# Data pre-processing

There are two types of files required to POTFUL to work.


1. `Auxiliary files` : Organism specific files
2. `Sample(s) files` : Experiment specific files


In [36]:
import pandas as pd

def make_pretty(styler):
    styler.background_gradient(axis=None, cmap="YlGnBu")
    return styler

## 1. Auxiliary files

These files includes:
### [WGCNA_COLOR_MAP.csv](https://raw.githubusercontent.com/nilesh-iiita/POTFUL/main/Auxiliary_File/WGCNA_COLOR_MAP.csv)
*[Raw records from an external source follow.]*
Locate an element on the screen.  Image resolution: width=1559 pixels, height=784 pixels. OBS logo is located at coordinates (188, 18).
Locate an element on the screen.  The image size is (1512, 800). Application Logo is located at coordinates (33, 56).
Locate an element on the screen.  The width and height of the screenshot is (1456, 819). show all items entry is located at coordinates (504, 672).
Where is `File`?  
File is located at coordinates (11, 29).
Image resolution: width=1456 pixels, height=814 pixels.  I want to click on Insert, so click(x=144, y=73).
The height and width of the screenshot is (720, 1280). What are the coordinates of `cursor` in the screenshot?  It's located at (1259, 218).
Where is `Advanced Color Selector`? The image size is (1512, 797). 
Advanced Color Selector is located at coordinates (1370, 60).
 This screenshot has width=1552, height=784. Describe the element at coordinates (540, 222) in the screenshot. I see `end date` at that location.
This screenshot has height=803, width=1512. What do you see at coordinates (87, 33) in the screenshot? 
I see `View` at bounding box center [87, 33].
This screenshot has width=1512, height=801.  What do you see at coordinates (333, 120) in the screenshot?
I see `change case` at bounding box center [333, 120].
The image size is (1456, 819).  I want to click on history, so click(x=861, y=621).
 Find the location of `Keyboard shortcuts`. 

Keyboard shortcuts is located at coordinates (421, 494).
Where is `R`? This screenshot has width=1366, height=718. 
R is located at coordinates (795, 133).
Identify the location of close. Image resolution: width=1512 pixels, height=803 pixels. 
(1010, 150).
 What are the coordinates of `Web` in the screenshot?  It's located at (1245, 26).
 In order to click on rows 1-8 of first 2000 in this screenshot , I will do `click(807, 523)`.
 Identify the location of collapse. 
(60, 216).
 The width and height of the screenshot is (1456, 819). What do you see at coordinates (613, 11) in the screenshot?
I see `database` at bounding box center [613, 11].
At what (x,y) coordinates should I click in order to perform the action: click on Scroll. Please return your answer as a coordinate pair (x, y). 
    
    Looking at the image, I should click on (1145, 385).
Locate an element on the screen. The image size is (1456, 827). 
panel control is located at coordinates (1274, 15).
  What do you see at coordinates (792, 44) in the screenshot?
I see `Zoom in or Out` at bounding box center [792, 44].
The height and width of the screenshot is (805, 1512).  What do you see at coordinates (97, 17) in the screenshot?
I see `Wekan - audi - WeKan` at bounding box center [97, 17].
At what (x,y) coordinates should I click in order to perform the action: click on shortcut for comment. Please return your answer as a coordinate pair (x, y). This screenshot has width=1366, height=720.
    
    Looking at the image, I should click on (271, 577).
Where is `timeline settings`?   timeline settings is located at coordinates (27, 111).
WGCNA color map file, fixed for all experiments.

`Comma-separated values`


In [15]:
pd.read_csv("Auxiliary_File/WGCNA_COLOR_MAP.csv", sep=",").head()

Unnamed: 0,Color_name,Color_hex
0,grey,#BEBEBE
1,turquoise,#40E0D0
2,blue,#0000FF
3,brown,#A52A2A
4,yellow,#FFFF00


### [masterTF-target.txt](https://github.com/nilesh-iiita/POTFUL/blob/main/Auxiliary_File/masterTF-target.txt)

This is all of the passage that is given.